Short-term financing option charts return to mortgage lending

    Short-term financing option charts return to mortgage lending


    Raise your hand if you lived through the Great Recession.

    Now keep your hand raised if you can define Asset-Backed Commercial Paper.

    If you put your hand down, then truth be told, you didn’t really live through the Great Recession. You may have survived it, but to have lived it, is to know what caused it.

    According to a recent panel during the Structured Finance Industry Group conference in Las Vegas, ABCP will remain an important funding product for the economy for years to come.
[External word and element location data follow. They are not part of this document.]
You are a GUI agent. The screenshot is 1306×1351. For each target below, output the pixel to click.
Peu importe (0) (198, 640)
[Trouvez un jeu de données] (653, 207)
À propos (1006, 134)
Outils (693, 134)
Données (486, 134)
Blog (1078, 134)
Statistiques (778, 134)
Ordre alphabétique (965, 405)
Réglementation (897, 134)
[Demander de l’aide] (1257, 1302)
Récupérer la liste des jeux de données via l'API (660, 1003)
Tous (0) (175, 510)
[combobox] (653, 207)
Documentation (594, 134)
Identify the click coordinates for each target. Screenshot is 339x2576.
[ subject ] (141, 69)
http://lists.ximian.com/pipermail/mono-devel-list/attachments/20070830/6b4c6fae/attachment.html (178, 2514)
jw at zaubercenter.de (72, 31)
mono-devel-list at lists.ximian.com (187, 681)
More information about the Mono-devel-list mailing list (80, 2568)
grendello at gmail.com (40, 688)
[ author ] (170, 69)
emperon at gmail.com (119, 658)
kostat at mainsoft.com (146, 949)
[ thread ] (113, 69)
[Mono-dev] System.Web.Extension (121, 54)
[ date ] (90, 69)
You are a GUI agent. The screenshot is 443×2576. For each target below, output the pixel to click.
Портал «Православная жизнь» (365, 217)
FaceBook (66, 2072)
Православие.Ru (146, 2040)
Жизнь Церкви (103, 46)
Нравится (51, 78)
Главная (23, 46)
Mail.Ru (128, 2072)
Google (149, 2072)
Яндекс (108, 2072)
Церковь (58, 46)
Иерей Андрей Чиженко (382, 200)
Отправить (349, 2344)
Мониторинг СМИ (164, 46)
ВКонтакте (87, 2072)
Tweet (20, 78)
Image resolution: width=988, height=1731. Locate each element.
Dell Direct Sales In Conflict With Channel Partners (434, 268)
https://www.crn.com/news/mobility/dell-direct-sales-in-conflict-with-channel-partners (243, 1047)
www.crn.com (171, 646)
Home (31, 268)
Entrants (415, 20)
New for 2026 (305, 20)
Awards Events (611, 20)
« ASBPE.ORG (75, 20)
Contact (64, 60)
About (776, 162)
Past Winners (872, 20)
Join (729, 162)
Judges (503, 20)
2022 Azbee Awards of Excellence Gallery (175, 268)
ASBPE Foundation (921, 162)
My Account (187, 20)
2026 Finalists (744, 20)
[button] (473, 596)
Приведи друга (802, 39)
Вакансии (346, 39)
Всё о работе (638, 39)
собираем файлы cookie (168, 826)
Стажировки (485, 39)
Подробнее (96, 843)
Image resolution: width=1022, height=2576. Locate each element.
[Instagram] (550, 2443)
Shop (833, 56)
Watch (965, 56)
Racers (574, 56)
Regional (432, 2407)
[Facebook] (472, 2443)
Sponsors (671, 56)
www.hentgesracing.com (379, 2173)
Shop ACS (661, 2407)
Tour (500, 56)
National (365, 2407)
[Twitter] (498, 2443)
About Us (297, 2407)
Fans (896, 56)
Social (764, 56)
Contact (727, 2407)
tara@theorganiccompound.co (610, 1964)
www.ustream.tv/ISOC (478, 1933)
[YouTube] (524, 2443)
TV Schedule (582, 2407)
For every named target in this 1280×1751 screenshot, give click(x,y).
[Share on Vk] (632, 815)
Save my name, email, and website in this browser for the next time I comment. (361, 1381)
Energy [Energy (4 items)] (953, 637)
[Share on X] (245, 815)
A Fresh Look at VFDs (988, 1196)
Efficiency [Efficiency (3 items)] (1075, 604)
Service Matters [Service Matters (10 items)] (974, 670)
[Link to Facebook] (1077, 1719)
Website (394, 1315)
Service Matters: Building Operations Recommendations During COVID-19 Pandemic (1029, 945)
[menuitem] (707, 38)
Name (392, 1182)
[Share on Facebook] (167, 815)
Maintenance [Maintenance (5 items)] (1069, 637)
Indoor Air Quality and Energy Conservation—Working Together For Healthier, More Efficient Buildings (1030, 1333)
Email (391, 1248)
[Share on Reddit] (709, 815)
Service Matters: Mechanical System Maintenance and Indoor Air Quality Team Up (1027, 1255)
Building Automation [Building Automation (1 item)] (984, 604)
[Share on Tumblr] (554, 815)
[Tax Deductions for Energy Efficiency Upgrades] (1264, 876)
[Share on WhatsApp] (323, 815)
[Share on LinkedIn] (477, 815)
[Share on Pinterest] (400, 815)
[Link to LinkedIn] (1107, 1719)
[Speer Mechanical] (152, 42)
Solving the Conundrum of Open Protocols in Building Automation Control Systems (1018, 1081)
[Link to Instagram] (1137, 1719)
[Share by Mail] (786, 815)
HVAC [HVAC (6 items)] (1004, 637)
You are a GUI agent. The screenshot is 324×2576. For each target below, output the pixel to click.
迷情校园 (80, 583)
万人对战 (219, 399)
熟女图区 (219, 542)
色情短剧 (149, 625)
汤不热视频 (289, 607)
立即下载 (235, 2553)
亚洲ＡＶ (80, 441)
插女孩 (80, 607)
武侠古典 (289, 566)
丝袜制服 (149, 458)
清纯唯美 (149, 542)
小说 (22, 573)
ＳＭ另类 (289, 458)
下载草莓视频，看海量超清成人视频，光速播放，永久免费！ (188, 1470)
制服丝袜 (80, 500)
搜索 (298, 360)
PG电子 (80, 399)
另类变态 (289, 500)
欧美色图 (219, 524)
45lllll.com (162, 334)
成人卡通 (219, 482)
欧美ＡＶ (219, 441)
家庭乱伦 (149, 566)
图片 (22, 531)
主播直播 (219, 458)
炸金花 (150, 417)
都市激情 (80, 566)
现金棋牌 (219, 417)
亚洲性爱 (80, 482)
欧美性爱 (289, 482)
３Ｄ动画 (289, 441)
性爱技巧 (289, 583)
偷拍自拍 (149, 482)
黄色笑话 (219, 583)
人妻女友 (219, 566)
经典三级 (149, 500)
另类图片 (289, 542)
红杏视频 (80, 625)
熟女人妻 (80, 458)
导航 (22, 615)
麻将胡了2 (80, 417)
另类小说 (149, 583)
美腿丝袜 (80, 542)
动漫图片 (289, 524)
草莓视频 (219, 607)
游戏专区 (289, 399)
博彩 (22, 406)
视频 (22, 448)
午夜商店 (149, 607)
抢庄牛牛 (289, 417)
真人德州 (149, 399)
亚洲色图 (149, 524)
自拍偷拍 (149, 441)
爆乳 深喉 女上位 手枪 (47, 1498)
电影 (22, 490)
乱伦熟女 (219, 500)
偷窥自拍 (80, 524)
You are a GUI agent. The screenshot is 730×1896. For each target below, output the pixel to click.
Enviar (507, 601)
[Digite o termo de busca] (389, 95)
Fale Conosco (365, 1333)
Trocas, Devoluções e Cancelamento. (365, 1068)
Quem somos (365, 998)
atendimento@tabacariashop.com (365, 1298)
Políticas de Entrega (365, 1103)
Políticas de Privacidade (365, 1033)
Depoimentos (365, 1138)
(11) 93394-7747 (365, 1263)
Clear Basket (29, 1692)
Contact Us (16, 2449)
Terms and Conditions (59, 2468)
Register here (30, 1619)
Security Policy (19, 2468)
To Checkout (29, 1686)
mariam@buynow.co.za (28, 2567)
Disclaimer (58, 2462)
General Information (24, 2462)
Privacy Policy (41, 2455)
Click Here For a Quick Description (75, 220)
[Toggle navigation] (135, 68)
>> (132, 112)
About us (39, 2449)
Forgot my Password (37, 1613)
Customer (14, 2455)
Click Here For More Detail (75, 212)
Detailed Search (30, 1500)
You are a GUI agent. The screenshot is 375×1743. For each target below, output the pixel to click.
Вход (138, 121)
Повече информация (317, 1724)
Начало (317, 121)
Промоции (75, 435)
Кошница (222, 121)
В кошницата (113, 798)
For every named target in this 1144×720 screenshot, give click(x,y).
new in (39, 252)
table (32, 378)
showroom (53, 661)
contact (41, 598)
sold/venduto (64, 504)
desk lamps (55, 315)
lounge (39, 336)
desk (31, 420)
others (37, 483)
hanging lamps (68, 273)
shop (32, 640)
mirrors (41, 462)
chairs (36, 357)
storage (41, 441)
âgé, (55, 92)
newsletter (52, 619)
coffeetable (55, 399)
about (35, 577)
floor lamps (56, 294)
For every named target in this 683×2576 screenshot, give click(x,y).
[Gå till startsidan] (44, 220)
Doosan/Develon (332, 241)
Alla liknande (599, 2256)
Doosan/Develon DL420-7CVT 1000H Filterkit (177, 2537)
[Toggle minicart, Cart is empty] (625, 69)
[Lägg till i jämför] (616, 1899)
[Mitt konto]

    Commercial paper is a security issued by large banks and financing firms, used to meet short-term obligations. The funding can be for overnight liabilities and usually mature in less than a year. These corporations may use assets, such as real estate, to back the paper as collateral.

    This note from the history of the Federal Reserve charts the descent into the Great Recession, and the role ABCP played:

    The decline in home prices helped to spark the financial crisis of 2007-08, as financial market participants faced considerable uncertainty about the incidence of losses on mortgage-related assets. In August 2007, pressures emerged in certain financial markets, particularly the market for asset-backed commercial paper, as money market investors became wary of exposures to subprime mortgages (Covitz, Liang, and Suarez 2009). In the spring of 2008, the investment bank Bear Stearns was acquired by JPMorgan Chase with the assistance of the Federal Reserve. In September, Lehman Brothers filed for bankruptcy, and the next day the Federal Reserve provided support to AIG, a large insurance and financial services company. Citigroup and Bank of America sought support from the Federal Reserve, the Treasury, and the Federal Deposit Insurance Corporation.

    By 2009, the popularity of the product was in a massive decline, especially as the CDOs that backed the ABCP spiked in defaults.

    “We are constantly asked when the US ABCP market will stop dropping in terms of outstandings,” a report from Credit Suisse said at the time, “and we must be constantly reminded that we are still in a severe consumer recession, the term securitization market is still operating with a government lifeline, and the ABCP market itself still has government lifelines pumping through it; however, thankfully, the ABCP-related government programs are only being marginally used.” 

    But today, with the performance of lending assets performing at historical highs, ABCP is coming back in style as a short-term financing option.

    It needed some help to get there.

    “Overall lending has evolved substantially, with issuers becoming more comfortable with existing regulation and technology contributing to the proliferation of new market entrants including FinTech companies and global alternative asset managers whose appetite for shorter term products, such as ABCP, has grown considerably,” a report on the panel from Standard & Poor’s noted today.

    Here are the 4 reasons S&P cites for a strong ABCP market going forward:

    1. ABCP sponsors have satisfied the Risk Retention regulatory requirements, typically by purchasing 5% of their conduits’ outstanding ABCP. A recent court ruling that exempts CLOs from holding 5% capital for every transaction could potentially extend to ABCP, freeing some sponsors from the capital burden. Overall, issuers appear to be indifferent to the ruling given the time and effort they’ve already incurred in complying with the existing standards.
    2. While in the past, issuers and investors had opposing views on risk retention, they seem to have achieved a middle ground. Issuers became accustomed to holding 5% capital while investors became more comfortable with the quality of the assets.
    3. Due to Money Market reforms, the ABCP investor base has shifted dramatically from the prime institutional funds to non-2a7 funds, such as private liquidity and government funds.
    4. Basel’s Simple, Transparent, Comparable (STC) and Simple, Transparent, Standardised (STS) legislative frameworks scope in ABCP and establish strict criteria that both individual sellers (“transaction level”) and sponsors (“conduit level”) must meet to attain more lenient capital treatment. In the US, many bank conduit sponsors, which are already accustomed to strict capital requirements, see the costs of compliance out-weighing the cost of non-compliance. Their European counterparts, however, may see elevated capital levels for both STS and non-STS securitized positions.

    “Repatriation of money in the wake of tax reform could give a temporary lift to the ABCP market as corporate treasurers, with new cash on hand, explore available short-term investment opportunities,” the S&P report concludes.